Baluken explained Elçi was made a target after Elçi’s controversial remarks concerning the outlawed Kurdistan Workers’ Party (PKK), which has killed dozens of Turkish soldiers since the resumption of hostilities this past summer. “The PKK is [the outlawed Kurdistan Workers’ Party] not a terror organization,’” Elçi was quoted saying Oct. 14 on CNN Türk during a live interview.

“The PKK is a political movement that has important political demands and that enjoys widespread support, even if some of its actions are of a terrorist nature,” Elçi said, sparking anger. His remarks then led to a one-day detainment, after which he was released pending trial. In an indictment prepared by Bakırköy Public Prosecutor’s Office, Elçi was charged with spreading terrorist propaganda. He risked up to seven years in prison if convicted. CNN Türk was also fined 70,000 Turkish Liras by Turkey’s media board, the Supreme Board of Radio and Television (RTÜK), for “praising a terrorist organization.”
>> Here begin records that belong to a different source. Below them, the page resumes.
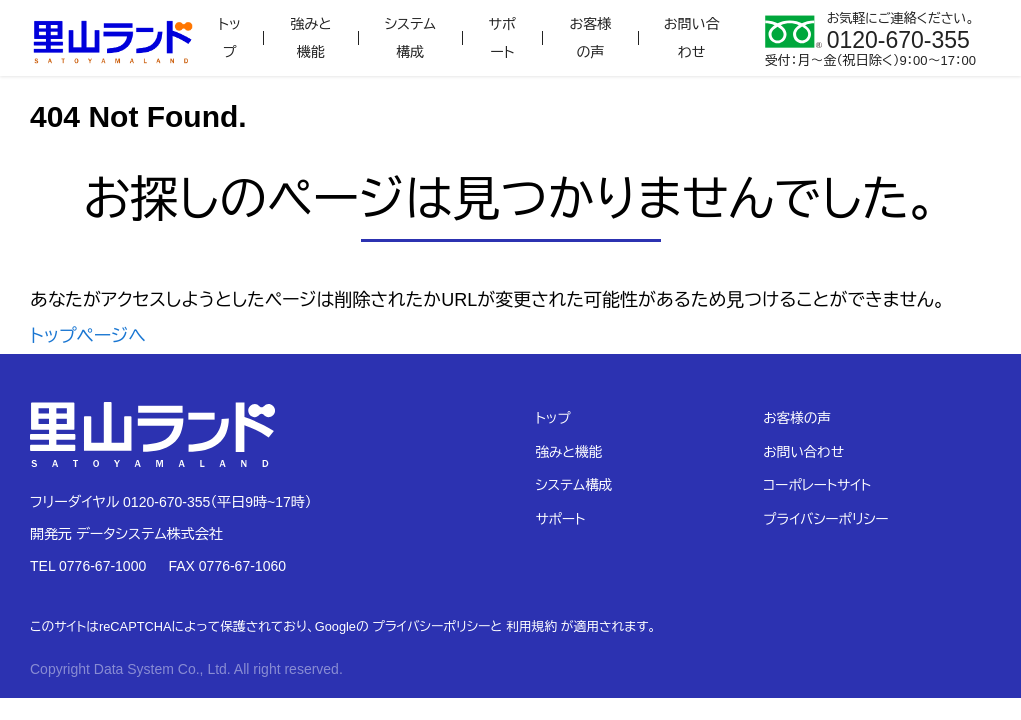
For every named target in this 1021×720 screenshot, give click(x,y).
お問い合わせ (692, 38)
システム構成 (410, 38)
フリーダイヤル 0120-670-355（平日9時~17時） (171, 502)
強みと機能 (310, 38)
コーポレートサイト (817, 485)
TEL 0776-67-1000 (88, 566)
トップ (229, 38)
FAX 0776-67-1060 (227, 566)
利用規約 (531, 626)
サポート (502, 38)
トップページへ (88, 336)
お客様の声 (591, 38)
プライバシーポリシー (825, 519)
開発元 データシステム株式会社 (126, 534)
According to Baluken, the opening of a legal case against Elçi was the government’s contribution “to the lynching regime.” He added that Elçi had announced that he had received death threats as this environment of “lynching” intensified.

“Both the pool media of the political power and the circles that are close to deep structures from 1990s, which are hand in glove with the ruling party, have strengthened this lynching regime day by day,” Baluken said, using the word “pool” to describe corporate owners whose media properties are at the service of the government.

“The process which ended with slaughtering of Tahir Elçi proceeded similarly to the process leading to the slaughtering of Armenian intellectual Hrant Dink, who was slain on Jan. 19, 2007,” Baluken said.

In a 2006 court decision which the European Court of Human Rights (ECHR) strongly condemned as a violation of free speech, the Supreme Court of Appeals, Turkey’s highest court, upheld the conviction of Dink, a Turkish-Armenian journalist,  for “insulting Turkishness” under the infamous Article 301 of the Turkish Penal Code. 

Dink, who was the editor-in-chief of the weekly Agos, was shot dead outside its office building in Istanbul’s Şişli district on Jan. 19, 2007 by 17-year-old Ogün Samast.

Dink’s conviction was related to a series of articles he wrote in 2004 in which he called on the Armenian diaspora to stop focusing on Turks and focus their attention instead on the welfare of Armenia. He also said Armenian enmity toward the Turks “[had] a poisoning effect on [their] blood.” Dink alleged in court that this remark, which the prosecution claimed meant Turkish blood was poison, was taken out of context.

“Those who interpret my articles with such a distorted view cannot gain credit with their interpretations of historical facts or with the so-called evidence they present to explain historical facts. The way they interpret my articles also reflects the way they interpret historical facts,” Dink told Hürriyet Daily News in 2006.